125 is a nice go between crank size for any kind of riding. Most of the riders on MUT ran 125mm cranks for the whole thing.
I’m really partial to 110s though, because they’re fast AND you can crank up some pretty stupidly steep hills on them once you’re used to it. I don’t think I’d go for double drilled cranks on a pure road unicycle, mostly because I know I’d never really need above 110s to ride anything in my (fairly hilly) area.
How do you know that? I think it would add strength. I imagine that the crank would fail at the spot where the additional hole was drilled, and that the wall of the hole would buckle inwards in the process of failing, or at least become “unround”. Plugging the hole wil prevent its deformation and hence resist the failure to some degree.
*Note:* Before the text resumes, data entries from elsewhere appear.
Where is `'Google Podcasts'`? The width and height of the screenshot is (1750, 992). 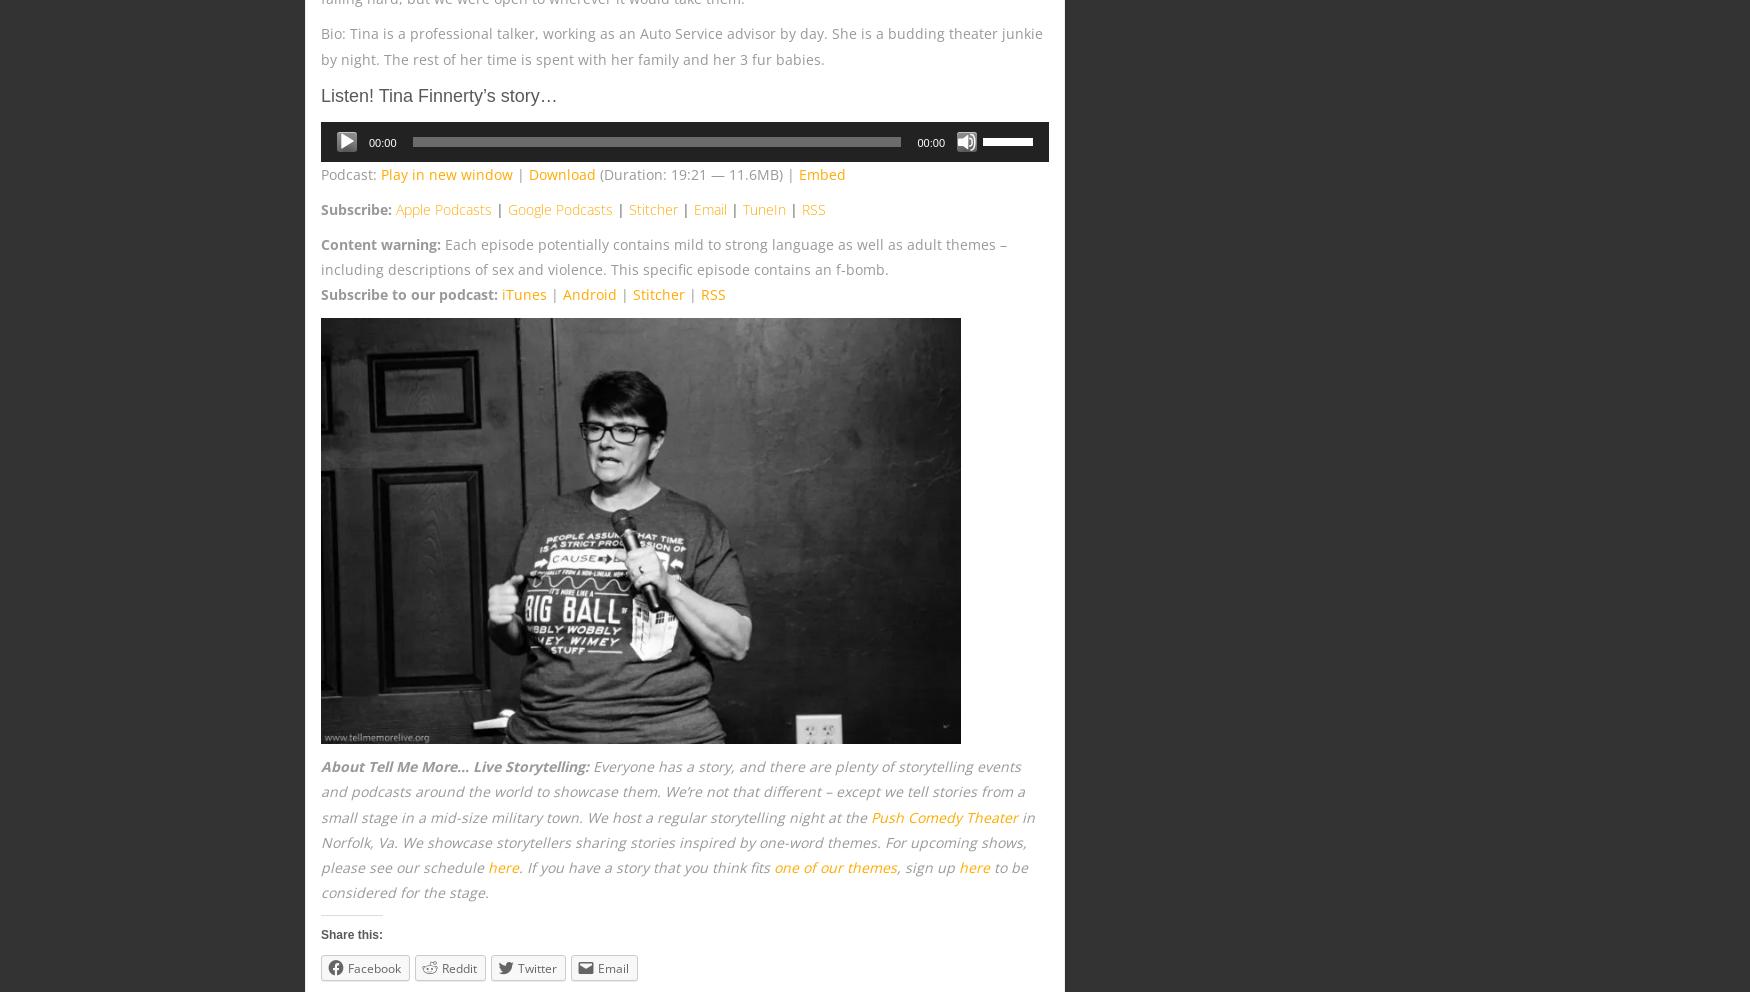 'Google Podcasts' is located at coordinates (559, 208).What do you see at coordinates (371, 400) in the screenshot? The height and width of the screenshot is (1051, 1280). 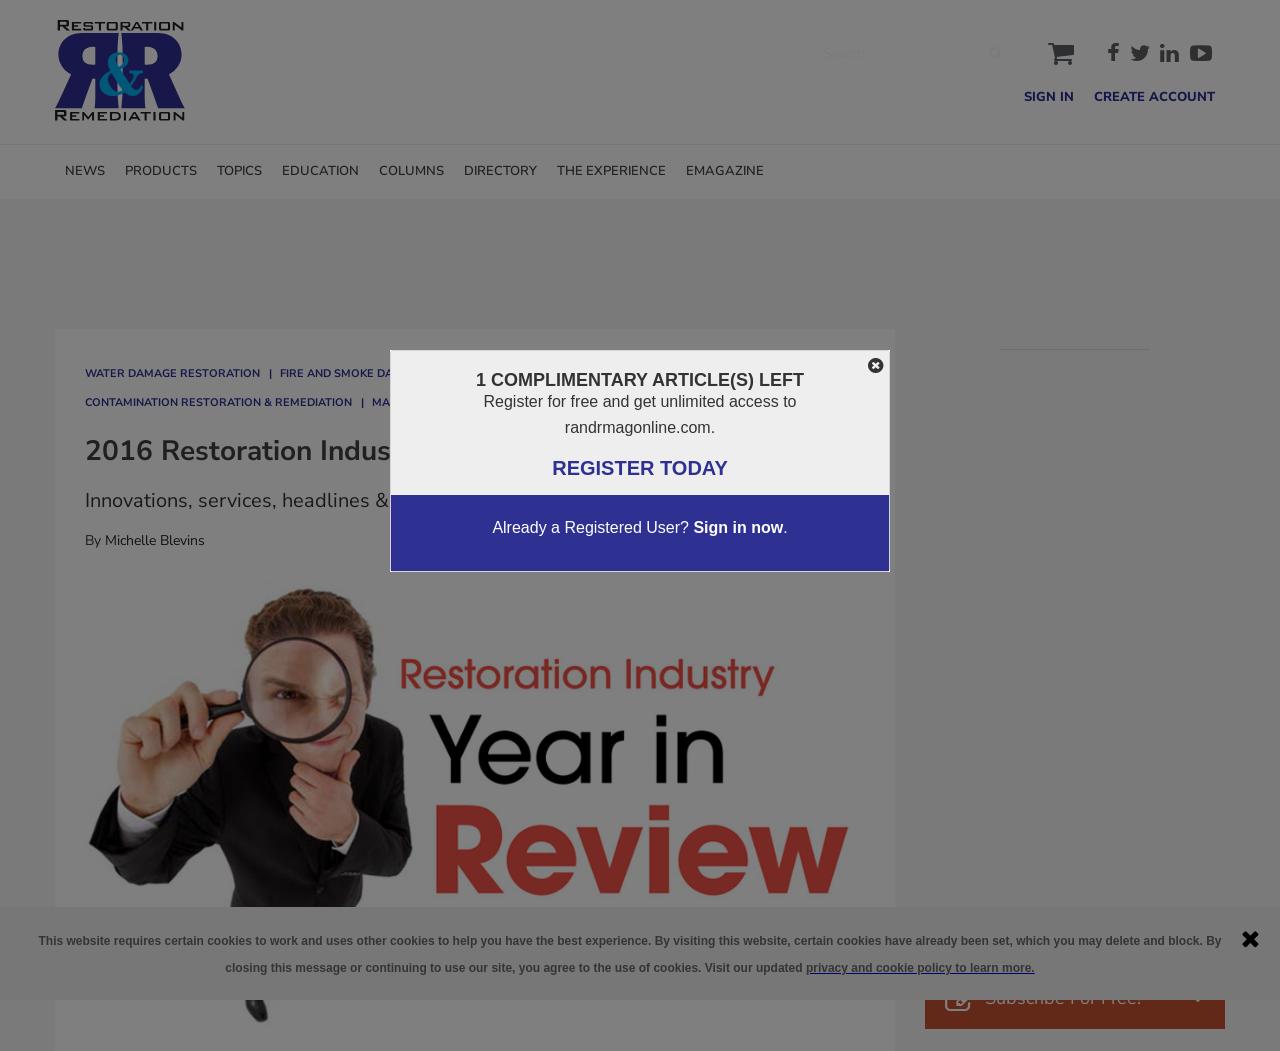 I see `'Managing Your Restoration Business'` at bounding box center [371, 400].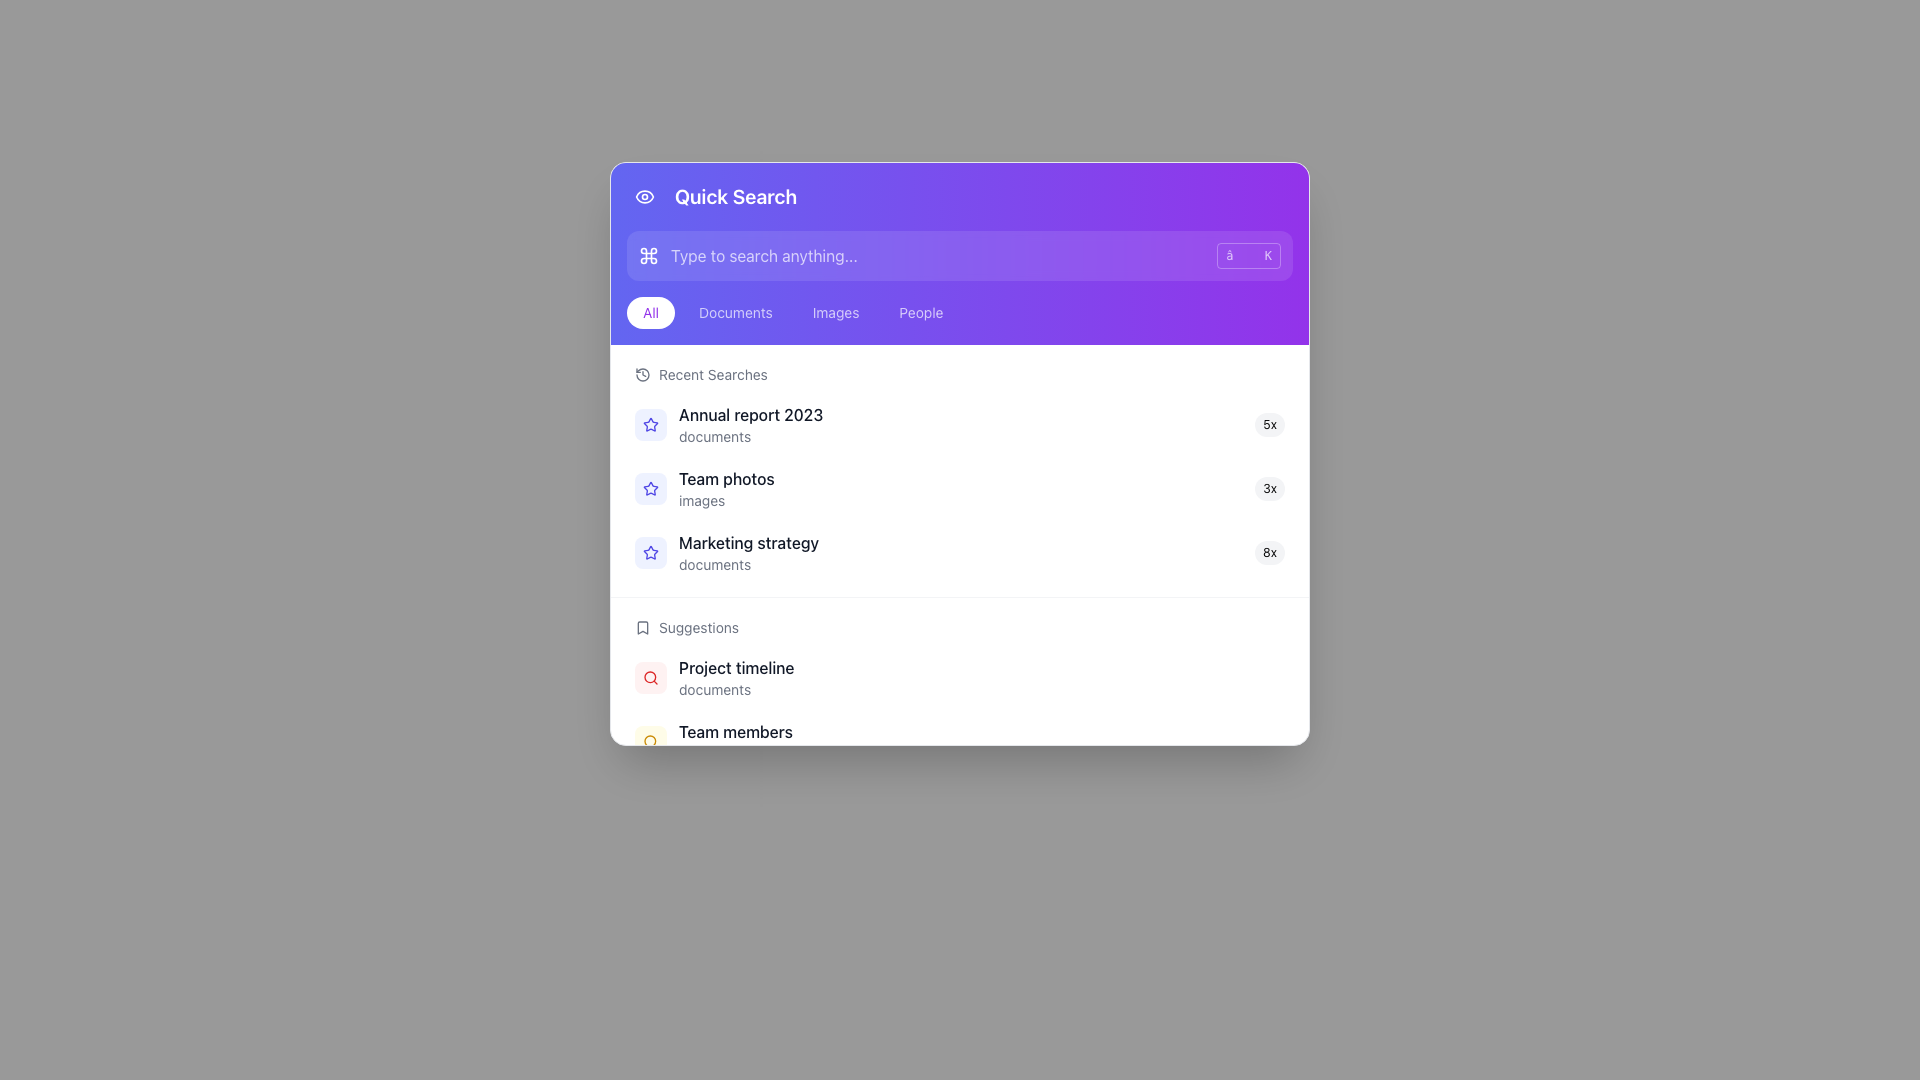  I want to click on the 'Documents' button, which is the second button in a group of four, so click(734, 312).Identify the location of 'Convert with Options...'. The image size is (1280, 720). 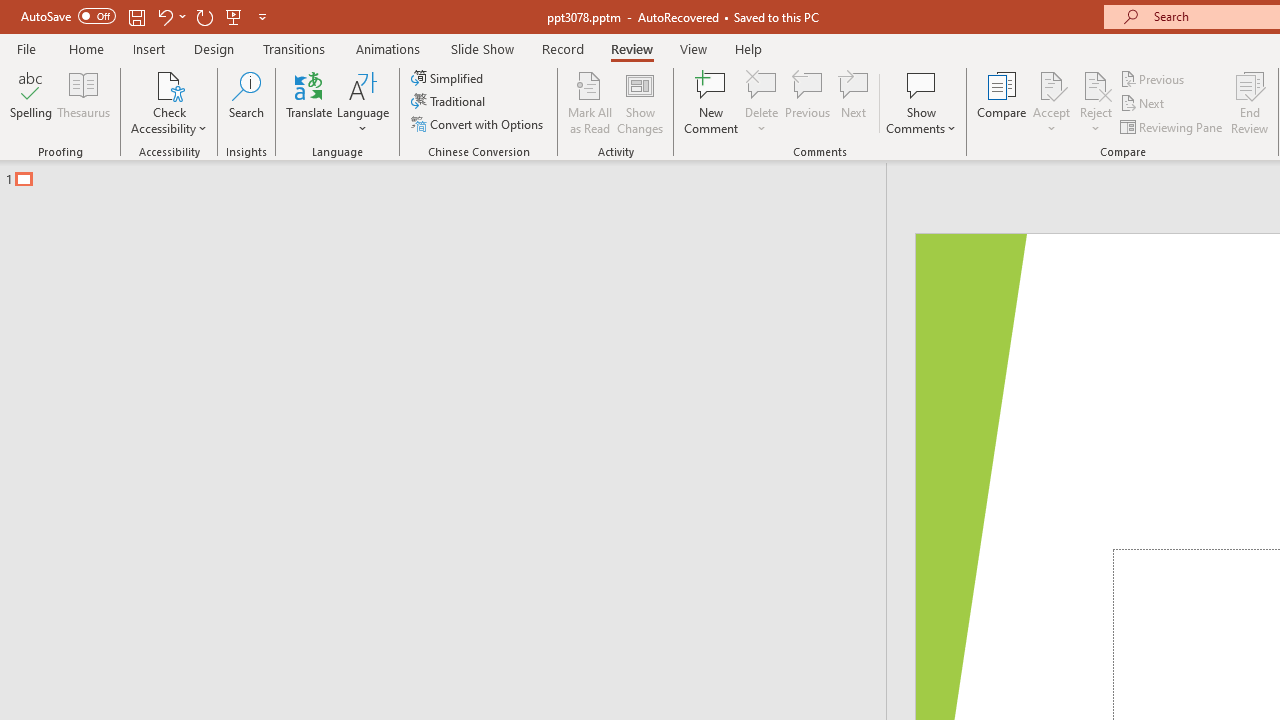
(478, 124).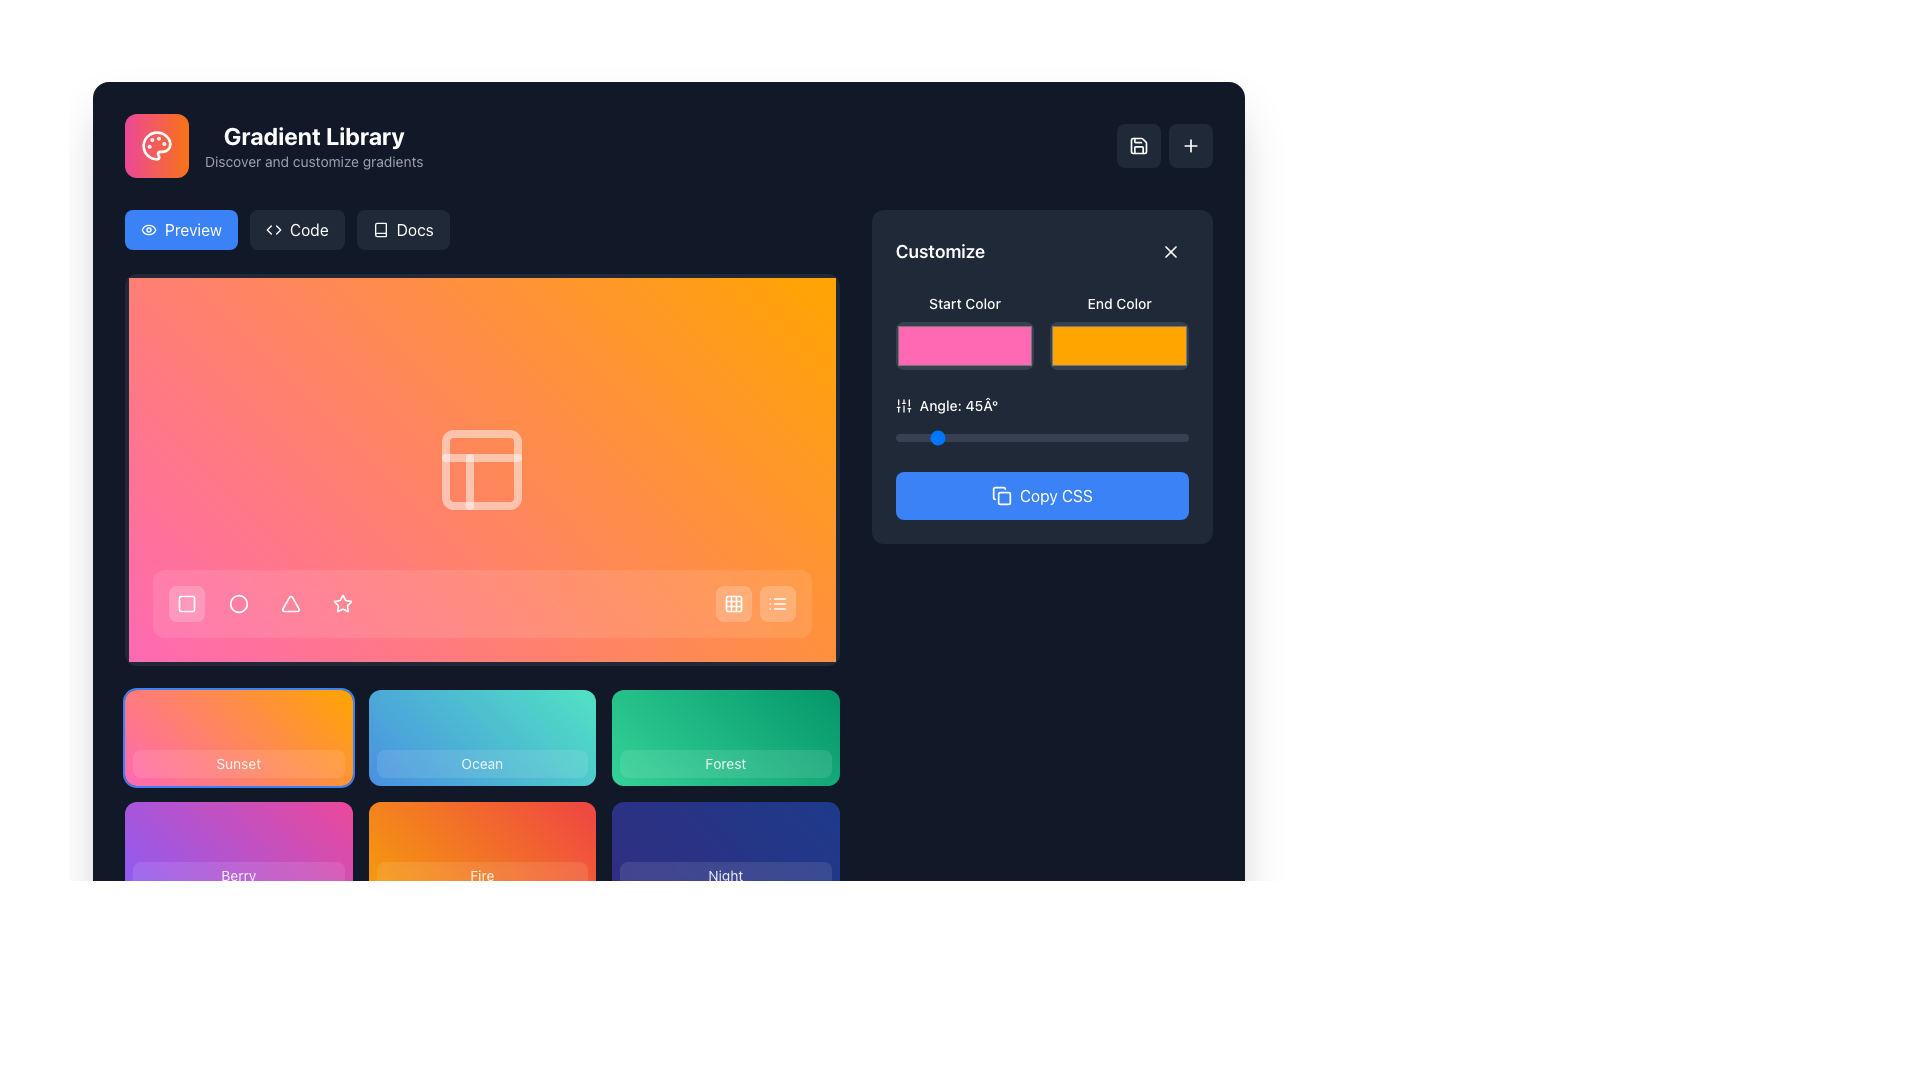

Napalm’s engineer friend might be able to say whether it’s enough to be worth it.
Ok well i got the cranks back form the engineer today and they look like they should work really well (have not been able to test them yet as my Uni is in the LBS getting a caliper brake and some other stuff put on it). Here are some pics for you guys and girls to look at if you are considering doing something similar to what i have done. Will give you an update on the whole setup after i have given it a considerable road test. You can see from the pics that he filled in the fluted part of the crank (front and back) where the new pedal hole goes. It seems as though this extra material will help strengthen the crank around the new hole. Oh- the crank length is set at 152 and 110mm.